Rheinische Post: Kommentar: Atomkraft: Panik statt Politik

Nach der Katastrophe in Japan ist auch die
Verunsicherung der Menschen in Deutschland groß. Jetzt wäre ruhige
Aufklärung gefragt. Statt dessen schürt die Bundesregierung die
Verunsicherung. Sie stoppt nicht nur die Verlängerung der Laufzeiten,
sondern nimmt gleich sieben Meiler vom Netz, obwohl sich die Fakten
für Deutschland nicht geändert haben. Die Wahrscheinlichkeit eines
Tsunamis in Biblis ist durch Japans Desaster nicht größer geworden.

Zeilen des Datensatzes

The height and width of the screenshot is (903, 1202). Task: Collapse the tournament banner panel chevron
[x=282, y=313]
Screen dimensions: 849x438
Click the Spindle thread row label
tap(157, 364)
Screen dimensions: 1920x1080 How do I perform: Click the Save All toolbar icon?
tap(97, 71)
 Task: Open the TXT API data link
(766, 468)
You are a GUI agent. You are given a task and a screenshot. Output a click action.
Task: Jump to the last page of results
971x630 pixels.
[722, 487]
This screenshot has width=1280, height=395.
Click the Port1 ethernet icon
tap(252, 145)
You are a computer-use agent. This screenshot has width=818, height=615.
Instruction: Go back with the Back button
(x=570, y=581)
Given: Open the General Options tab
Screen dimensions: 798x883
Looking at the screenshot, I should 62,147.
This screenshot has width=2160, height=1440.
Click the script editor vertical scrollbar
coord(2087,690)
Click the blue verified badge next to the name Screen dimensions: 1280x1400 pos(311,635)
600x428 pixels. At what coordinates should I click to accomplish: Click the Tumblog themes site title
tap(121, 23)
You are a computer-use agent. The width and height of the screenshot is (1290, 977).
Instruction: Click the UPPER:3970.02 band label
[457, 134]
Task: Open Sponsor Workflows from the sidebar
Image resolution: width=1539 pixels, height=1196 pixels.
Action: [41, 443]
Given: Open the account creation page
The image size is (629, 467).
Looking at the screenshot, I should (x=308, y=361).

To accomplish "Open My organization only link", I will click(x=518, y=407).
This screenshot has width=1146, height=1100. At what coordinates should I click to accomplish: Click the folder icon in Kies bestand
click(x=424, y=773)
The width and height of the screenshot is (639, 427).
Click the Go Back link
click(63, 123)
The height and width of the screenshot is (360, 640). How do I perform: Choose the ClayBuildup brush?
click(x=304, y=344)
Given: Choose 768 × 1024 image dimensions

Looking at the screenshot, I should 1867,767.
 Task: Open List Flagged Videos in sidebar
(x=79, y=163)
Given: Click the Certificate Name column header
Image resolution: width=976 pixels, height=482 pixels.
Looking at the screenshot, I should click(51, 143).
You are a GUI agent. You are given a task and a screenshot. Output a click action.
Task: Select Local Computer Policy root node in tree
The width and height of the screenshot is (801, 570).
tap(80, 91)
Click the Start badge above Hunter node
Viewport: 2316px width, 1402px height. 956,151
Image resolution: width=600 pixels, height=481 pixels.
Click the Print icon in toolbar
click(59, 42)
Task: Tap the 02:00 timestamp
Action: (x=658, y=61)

DEINE AUFGABE: Welche Länder und Orte werden im Kommentar zur Atomkraft genannt? Zähl sie alle auf.

ERLEDIGTE AUFGABE: Japan, Deutschland, Biblis